* START RECORDS PROVIDED *

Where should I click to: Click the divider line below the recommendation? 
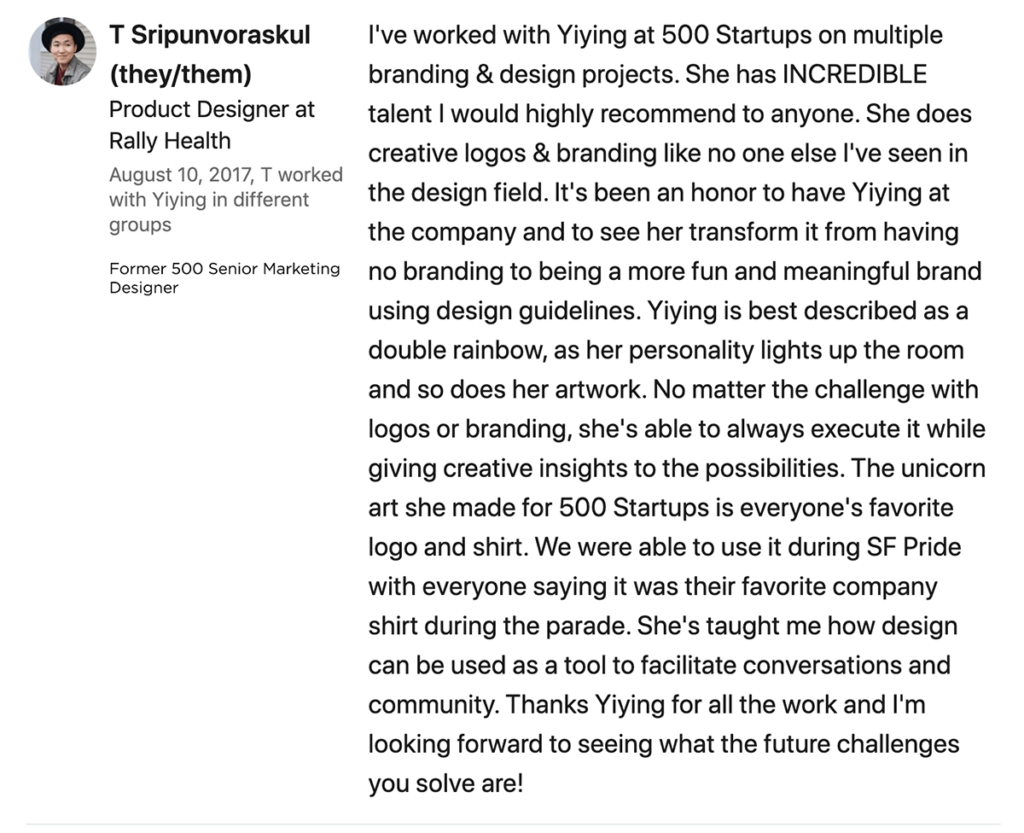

* END RECORDS PROVIDED *
* START RECORDS PROVIDED *

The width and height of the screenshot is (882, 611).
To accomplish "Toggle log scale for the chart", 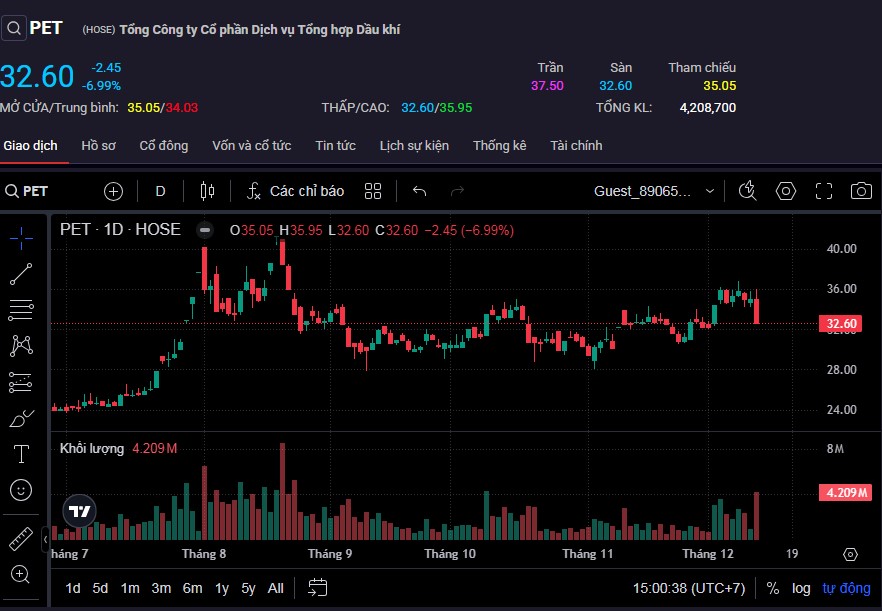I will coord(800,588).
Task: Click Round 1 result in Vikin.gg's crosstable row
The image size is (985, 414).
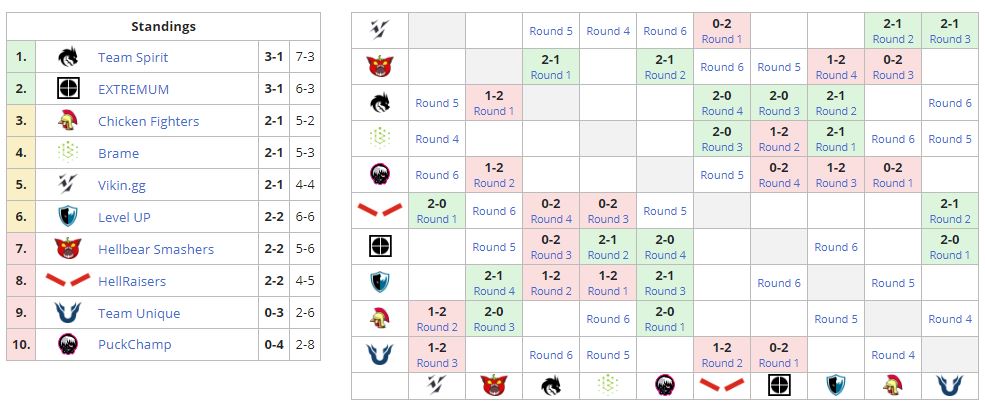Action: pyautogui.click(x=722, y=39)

* END RECORDS PROVIDED *
* START RECORDS PROVIDED *

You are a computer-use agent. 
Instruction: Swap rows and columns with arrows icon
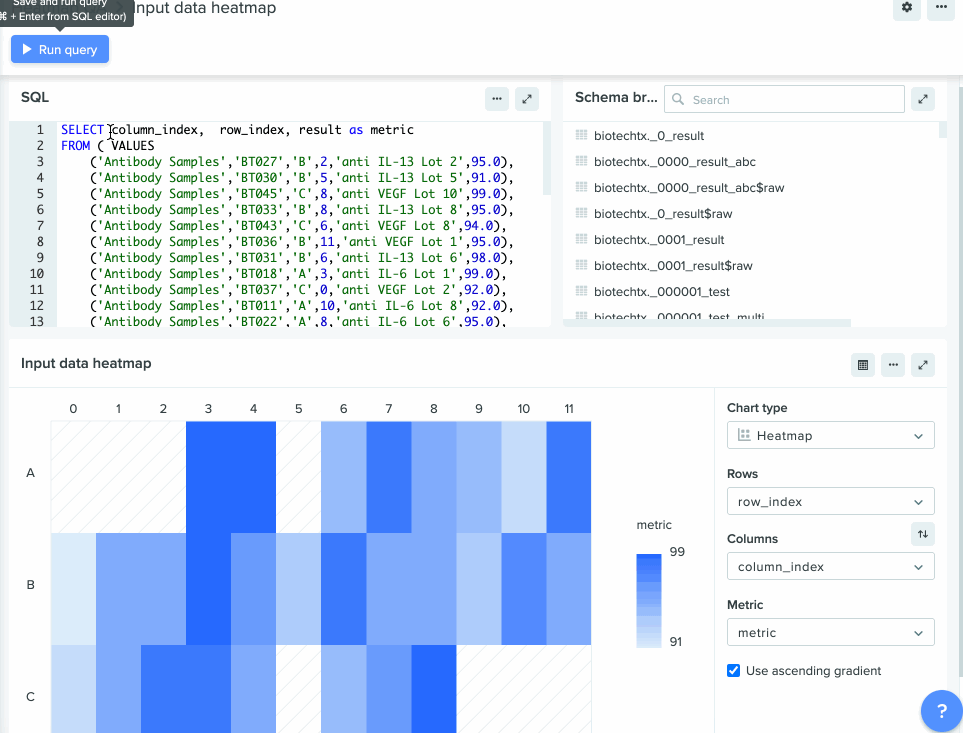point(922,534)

* END RECORDS PROVIDED *

◆ **AIM**:
Replace "Swap" with "Exchange" in the data lines from the line that contains "You are a computer-use agent." down through the line that contains "point(922,534)", and give only those lines back with everything else unchanged and the pictures left out.

◆ **SOLVED PROBLEM**:
You are a computer-use agent. 
Instruction: Exchange rows and columns with arrows icon
point(922,534)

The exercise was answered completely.